Disclaimer: This article is for educational purposes only and does not constitute financial advice. Consult a qualified financial advisor before making investment decisions. Tax laws vary and may change. Sources: IRS.gov, Vanguard research.
The 60-Second Refresher
Traditional IRA: Contribute pre-tax dollars. Money grows tax-deferred. Pay income tax on withdrawals. Tax break today, tax bill later.
Roth IRA: Contribute after-tax dollars. Money grows tax-free. Zero tax on withdrawals. Tax bill today, freedom later.
Both have a $7,000 annual limit in 2026 ($8,000 if 50+). The difference is entirely about when you pay taxes.
Scenario 1: The 25-Year-Old Software Developer ($85K)
Sarah is 25, earns $85,000, 22% bracket. Plans to retire at 65.
Traditional: $7,000 pre-tax saves $1,540 today. After 40 years at 7% = $1,049,740. At 22% retirement tax = $818,797.
Roth: Same growth = $1,049,740 completely tax-free.
Winner: Roth by $230,943. At 25, forty years of tax-free growth crushes the upfront savings.
Scenario 2: The 45-Year-Old Teacher ($62K)
Mark is 45, earns $62,000, 22% bracket now. Expects 12% in retirement (pension + Social Security).
Traditional: 22 years at 7% = $319,793. At 12% = $281,418.
Roth: $319,793 tax-free.
Winner: Roth by $38,375. Even with a lower retirement bracket, Roth wins — but the margin is much smaller (13.6%).

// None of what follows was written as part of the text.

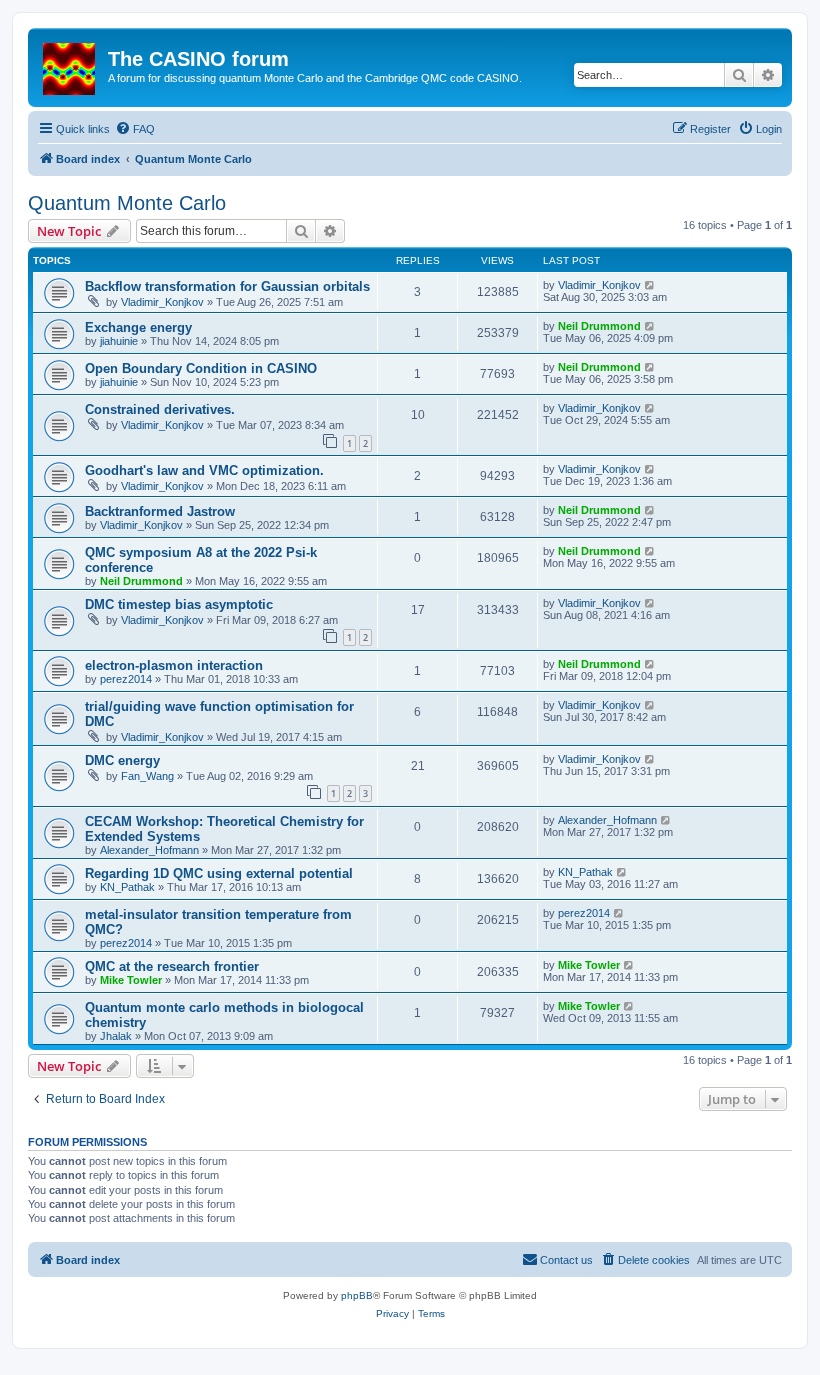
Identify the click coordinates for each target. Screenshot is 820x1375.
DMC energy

Scenario 3: The 35-Year-Old Business Owner ($150K, Variable)
Lisa earns $150K this year but income fluctuates. At $150K, she may not qualify for a deductible Traditional IRA. Her option: non-deductible Traditional or backdoor Roth.

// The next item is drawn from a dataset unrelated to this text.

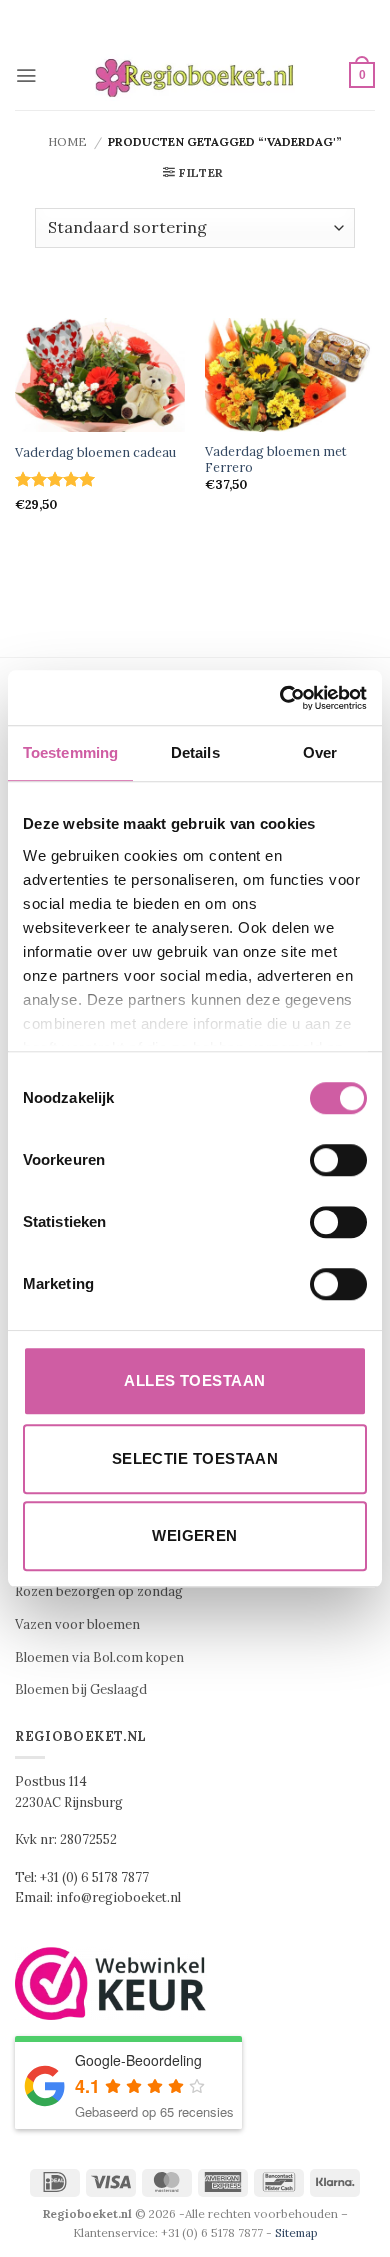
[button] (26, 75)
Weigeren (195, 1535)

Winner: Backdoor Roth, no question. A non-deductible Traditional gives the worst of both worlds — no upfront deduction AND taxable withdrawals.
Scenario 4: The 55-Year-Old Pre-Retiree ($95K)
David is 55, retiring at 62. Seven years of contributions. 22% now, expects 18% in retirement.
Traditional: $8,000/yr catch-up, 7 years = $68,578. At 18% = $56,234.
Roth: $68,578 tax-free.
Winner: Roth by $12,344. Plus Roth has no Required Minimum Distributions at 73 — a hidden benefit that makes it even more valuable.
Scenario 5: High-Tax State to No-Tax State ($70K)
Emma lives in California (31% combined rate), plans to retire in Texas (0% state tax).
Traditional: 35 years = $738,741. At 18% federal only = $605,768.
Roth: $738,741 tax-free, but she paid 31% on contributions.
Winner: Traditional by $41,283. The ONE scenario where Traditional wins clearly. The 13-point rate gap is large enough to overcome Roth advantage.
Scenario 6: Married Couple, Both 35 ($140K Combined)
Alex contributes to Roth. Jordan contributes to Traditional. This gives tax diversification — pull from Traditional in low-income years, Roth in high-income years.
Winner: The split strategy. Having both account types gives flexibility that neither alone provides.
The Verdict
- Roth wins in 4 out of 6 scenarios
- Traditional wins only with a significant tax rate drop (high-tax to no-tax state)
- The split strategy is underrated
- Younger = more Roth advantage (time amplifies tax-free growth)
The biggest surprise: even when Traditional "wins," the margin is slim. When Roth wins, it wins big. That asymmetry matters.